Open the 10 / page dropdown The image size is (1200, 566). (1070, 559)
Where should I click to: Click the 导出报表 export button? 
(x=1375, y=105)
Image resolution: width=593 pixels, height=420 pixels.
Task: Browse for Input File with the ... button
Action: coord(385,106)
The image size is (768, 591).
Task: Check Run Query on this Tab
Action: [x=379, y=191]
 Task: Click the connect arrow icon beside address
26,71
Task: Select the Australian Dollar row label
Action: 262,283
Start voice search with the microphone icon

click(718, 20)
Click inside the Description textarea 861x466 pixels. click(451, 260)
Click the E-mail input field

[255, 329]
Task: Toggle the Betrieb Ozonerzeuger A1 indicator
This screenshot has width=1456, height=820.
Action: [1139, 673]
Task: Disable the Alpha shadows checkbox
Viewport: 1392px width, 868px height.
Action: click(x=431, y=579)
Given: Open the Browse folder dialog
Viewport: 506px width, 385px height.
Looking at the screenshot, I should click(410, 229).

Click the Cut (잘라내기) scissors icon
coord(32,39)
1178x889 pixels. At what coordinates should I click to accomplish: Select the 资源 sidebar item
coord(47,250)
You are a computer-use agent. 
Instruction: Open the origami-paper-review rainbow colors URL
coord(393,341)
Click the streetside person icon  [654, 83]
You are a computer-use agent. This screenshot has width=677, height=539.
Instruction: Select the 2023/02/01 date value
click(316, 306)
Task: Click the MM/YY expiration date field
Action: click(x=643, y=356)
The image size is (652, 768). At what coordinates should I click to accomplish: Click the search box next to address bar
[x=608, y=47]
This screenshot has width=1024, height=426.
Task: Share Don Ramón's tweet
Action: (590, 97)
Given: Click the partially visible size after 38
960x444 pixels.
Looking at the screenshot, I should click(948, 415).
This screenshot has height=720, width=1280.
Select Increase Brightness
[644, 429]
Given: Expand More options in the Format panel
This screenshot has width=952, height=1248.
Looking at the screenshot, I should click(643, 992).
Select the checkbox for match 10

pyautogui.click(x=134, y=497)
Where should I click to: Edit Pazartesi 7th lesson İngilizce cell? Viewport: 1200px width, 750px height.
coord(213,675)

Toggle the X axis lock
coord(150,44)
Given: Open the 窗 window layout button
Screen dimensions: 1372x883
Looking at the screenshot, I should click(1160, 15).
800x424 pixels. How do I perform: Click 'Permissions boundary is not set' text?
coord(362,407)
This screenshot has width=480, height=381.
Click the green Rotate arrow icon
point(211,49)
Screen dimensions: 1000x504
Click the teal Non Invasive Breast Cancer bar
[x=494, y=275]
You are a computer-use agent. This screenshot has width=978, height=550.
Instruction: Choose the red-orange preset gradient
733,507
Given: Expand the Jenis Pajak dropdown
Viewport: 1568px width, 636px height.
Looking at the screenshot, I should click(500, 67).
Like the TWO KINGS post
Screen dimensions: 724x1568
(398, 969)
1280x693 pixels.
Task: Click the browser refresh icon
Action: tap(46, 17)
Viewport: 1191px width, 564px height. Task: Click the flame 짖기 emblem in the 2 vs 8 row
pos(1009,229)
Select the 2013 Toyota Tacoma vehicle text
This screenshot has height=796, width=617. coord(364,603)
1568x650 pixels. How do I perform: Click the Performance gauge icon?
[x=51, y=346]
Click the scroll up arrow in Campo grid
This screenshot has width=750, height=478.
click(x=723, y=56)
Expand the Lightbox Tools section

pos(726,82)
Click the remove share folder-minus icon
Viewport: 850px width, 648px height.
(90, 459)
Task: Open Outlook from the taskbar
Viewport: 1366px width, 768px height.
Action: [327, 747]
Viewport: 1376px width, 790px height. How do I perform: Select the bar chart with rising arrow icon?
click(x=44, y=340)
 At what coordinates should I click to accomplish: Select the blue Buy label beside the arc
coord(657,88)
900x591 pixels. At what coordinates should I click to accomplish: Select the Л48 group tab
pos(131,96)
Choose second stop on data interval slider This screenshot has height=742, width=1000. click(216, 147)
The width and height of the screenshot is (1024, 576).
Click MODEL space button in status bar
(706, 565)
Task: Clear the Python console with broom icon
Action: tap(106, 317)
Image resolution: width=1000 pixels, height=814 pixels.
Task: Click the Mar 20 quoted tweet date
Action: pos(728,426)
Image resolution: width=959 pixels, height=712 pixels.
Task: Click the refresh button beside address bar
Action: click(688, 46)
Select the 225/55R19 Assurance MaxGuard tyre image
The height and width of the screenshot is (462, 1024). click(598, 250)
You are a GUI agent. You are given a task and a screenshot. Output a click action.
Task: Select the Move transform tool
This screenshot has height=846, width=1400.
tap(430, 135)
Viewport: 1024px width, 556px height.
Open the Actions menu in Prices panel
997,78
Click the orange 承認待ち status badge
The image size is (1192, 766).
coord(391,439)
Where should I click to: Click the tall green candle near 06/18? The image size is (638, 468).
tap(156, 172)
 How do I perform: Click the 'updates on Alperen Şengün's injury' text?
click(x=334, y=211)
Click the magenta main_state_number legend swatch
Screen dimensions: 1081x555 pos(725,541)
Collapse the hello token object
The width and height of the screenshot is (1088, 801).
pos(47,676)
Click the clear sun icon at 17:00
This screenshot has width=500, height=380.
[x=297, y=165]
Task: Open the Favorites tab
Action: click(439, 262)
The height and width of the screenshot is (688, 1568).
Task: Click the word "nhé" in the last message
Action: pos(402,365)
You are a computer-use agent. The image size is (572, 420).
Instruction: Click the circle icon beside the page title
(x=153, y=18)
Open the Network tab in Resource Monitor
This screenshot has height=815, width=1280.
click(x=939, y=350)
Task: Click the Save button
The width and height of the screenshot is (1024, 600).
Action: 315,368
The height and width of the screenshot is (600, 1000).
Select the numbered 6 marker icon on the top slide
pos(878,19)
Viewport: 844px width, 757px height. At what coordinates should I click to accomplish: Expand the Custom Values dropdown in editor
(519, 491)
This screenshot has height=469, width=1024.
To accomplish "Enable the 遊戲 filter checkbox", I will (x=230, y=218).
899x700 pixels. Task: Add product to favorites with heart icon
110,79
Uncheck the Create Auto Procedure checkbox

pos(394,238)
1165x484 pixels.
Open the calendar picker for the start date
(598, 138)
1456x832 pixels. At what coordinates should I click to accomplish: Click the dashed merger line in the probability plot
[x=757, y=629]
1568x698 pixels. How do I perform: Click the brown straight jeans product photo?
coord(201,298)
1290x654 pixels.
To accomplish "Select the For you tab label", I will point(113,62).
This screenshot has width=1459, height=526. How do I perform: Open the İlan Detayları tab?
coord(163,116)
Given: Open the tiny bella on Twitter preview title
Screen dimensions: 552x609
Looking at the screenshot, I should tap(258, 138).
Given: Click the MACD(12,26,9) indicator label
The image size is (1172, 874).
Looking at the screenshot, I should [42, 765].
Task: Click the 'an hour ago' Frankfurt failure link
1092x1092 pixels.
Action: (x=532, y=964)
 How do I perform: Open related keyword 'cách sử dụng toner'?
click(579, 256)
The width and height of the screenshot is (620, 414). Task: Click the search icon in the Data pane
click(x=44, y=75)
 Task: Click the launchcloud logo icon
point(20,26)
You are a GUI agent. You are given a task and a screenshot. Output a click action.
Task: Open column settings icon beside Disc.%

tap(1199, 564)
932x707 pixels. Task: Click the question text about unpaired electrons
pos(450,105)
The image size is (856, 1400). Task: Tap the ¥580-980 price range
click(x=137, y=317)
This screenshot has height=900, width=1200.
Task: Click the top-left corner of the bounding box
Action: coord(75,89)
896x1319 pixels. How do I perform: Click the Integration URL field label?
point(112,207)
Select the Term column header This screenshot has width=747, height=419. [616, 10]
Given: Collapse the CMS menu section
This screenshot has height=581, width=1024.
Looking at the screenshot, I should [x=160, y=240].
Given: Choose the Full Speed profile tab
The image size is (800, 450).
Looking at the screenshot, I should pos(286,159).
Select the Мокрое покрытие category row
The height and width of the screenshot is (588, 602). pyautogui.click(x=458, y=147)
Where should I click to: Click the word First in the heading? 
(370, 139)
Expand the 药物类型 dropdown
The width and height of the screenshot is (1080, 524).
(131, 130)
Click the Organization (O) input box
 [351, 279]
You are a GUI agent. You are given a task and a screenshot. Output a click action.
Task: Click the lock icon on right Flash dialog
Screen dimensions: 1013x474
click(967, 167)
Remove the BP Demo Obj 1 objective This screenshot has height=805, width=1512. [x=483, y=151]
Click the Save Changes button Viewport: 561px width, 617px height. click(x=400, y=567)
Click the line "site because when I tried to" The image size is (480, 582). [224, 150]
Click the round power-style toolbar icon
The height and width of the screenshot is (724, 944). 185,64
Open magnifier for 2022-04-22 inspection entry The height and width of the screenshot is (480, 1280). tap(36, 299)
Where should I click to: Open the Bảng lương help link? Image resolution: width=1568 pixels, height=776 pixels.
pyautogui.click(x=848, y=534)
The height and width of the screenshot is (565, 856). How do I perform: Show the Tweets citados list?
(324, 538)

+ + +

[TASK REQUIREMENTS]:
Only an exact copy of the listing above, from its first line up to and including the line with "Given: Open the Browse folder dialog", counts as the answer.

[RESPONSE TO THIS EXERCISE]:
Open the 10 / page dropdown The image size is (1200, 566). (1070, 559)
Where should I click to: Click the 导出报表 export button? 
(x=1375, y=105)
Image resolution: width=593 pixels, height=420 pixels.
Task: Browse for Input File with the ... button
Action: coord(385,106)
The image size is (768, 591).
Task: Check Run Query on this Tab
Action: [x=379, y=191]
 Task: Click the connect arrow icon beside address
26,71
Task: Select the Australian Dollar row label
Action: 262,283
Start voice search with the microphone icon

click(718, 20)
Click inside the Description textarea 861x466 pixels. click(451, 260)
Click the E-mail input field

[255, 329]
Task: Toggle the Betrieb Ozonerzeuger A1 indicator
This screenshot has width=1456, height=820.
Action: [1139, 673]
Task: Disable the Alpha shadows checkbox
Viewport: 1392px width, 868px height.
Action: click(x=431, y=579)
Given: Open the Browse folder dialog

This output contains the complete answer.